BONESATU.COM – Kondisi proyek Bola Soba yang terkatung – katung sejak dimulainya pada tahun 2023 lalu mengundang reaksi dari elemen masyarakat yang meminta agar proyek tersebut segera dituntaskan.
Seperti diungkap salah satu pemerhati Budaya, Andi Ardiman bahwa, Bola Soba merupakan identitas inti dari sejarah budaya Kabupaten Bone yang harus dipertahankan sepanjang zaman.
” Bola Soba itu pada dasarnya adalah mercusuar budaya Bone. Dia adalah sentra dalam sejarah peradaban orang Bone, makanya terlepas dari segala masalah yang terjadi, yang jelas harus jadi prioritas pemerintah “, tegasnya, Senin (22/9/25).

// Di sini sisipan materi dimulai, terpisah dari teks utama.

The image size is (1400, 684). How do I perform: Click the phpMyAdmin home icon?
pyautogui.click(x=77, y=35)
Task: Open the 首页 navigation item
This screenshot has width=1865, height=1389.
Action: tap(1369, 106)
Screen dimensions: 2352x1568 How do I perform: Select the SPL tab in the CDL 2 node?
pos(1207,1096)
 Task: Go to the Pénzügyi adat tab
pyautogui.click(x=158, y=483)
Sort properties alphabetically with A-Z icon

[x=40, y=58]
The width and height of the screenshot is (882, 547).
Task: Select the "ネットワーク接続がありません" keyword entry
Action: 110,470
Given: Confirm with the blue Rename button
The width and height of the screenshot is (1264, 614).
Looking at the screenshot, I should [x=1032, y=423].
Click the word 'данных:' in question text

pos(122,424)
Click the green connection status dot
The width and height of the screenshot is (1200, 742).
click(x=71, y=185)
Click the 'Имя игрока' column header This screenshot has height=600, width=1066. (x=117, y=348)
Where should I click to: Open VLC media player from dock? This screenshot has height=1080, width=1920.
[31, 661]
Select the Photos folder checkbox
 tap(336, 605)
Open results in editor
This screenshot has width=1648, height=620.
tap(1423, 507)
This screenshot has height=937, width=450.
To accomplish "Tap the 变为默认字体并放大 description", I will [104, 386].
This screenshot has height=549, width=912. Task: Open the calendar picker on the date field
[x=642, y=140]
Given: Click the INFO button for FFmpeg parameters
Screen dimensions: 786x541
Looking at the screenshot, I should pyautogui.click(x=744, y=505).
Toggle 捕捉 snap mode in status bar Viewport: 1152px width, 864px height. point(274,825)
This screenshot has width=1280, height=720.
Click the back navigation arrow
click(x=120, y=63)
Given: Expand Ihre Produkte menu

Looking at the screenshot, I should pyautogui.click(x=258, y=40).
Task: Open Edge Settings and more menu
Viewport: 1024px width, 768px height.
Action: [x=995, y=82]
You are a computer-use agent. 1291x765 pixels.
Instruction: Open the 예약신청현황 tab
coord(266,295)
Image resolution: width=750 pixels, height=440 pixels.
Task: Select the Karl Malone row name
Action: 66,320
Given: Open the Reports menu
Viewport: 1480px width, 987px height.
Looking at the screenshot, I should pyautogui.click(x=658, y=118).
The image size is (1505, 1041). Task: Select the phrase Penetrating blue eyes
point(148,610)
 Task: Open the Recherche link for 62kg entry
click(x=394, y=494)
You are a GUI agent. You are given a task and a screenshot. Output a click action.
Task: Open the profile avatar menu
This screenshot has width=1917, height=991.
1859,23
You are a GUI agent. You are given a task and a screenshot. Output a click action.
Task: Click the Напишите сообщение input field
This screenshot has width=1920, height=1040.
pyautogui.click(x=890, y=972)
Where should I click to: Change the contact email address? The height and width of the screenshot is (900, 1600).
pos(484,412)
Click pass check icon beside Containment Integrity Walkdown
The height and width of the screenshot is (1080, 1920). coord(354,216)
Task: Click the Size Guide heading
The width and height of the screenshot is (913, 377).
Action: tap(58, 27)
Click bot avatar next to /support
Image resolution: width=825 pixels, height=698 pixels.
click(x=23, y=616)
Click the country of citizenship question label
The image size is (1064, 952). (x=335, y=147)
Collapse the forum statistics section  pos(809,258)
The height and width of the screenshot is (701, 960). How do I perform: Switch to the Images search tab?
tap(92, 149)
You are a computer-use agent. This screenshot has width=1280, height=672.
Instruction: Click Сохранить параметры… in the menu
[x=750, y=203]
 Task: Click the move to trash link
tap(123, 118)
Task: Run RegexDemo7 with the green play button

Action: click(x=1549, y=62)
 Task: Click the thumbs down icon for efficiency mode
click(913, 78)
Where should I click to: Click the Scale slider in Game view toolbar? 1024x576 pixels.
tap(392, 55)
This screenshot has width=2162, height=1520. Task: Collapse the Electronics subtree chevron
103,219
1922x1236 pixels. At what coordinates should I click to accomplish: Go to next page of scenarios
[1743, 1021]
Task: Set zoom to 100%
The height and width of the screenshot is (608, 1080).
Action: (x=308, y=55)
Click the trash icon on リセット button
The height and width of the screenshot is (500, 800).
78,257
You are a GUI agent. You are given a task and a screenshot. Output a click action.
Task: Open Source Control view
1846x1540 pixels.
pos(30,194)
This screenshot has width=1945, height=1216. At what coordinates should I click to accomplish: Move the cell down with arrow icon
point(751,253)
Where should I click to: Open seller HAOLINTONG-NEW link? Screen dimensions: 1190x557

Menurut dia, sangat disayangkan jika disatu sisi orang berupaya mengangkat dan melestarikan bukti – bukti sejarah dan budaya mereka, sementara di sisi lain kita di Bone justru terkesan mengabaikan warisan bukti sejarah dan budaya tersebut.
Sekedar diketahui, Bola Soba yang terletak di JL. Latenritatta, Watampone, Kabupaten Bone mengalami kebakaran pada tahun 2021 lalu.
Akibat dari kebakaran tersebut menghanguskan hampir seluruh bangunan Bola Soba, sehingga mengharuskan pergantian bangunan yang baru.
Pada tahun 2022 , Pemkab Bone mulai mengalokasikan anggaran sebesar Rp. 10,5 Milyar untuk pembangunan Bola Soba yang baru dan sekaligus memindahkan lokasinya pada sebuah hamparan lahan seluas 3 Hektar yang terletak di Kelurahan Watang Palakka, Kecamatan Tanete Riattang Barat.
Namun karena berbagai kendala, proyek tersebut baru dimulai pada awal tahun 2023.
Bukan hanya sampai disitu, kendala berikutnya muncul karena Kayu Ulin yang menjadi material utama bangunan dikabarkan hanyut sehingga proyek terpaksa terhenti.
Pihak DBCKTR Bone terpaksa menghentikan kontrak sementara dengan CV. Megah Jaya selaku rekanan pelaksana.
Pada tahun 2024, pihak rekanan telah berhasil mendatangkan kayu yang dimaksud, namun kendala lainnya muncul.
Anggaran pelaksanaannya sudah tidak tercantum dalam APBD, sehingga proyek lagi – lagi tidak bisa dilanjutkan.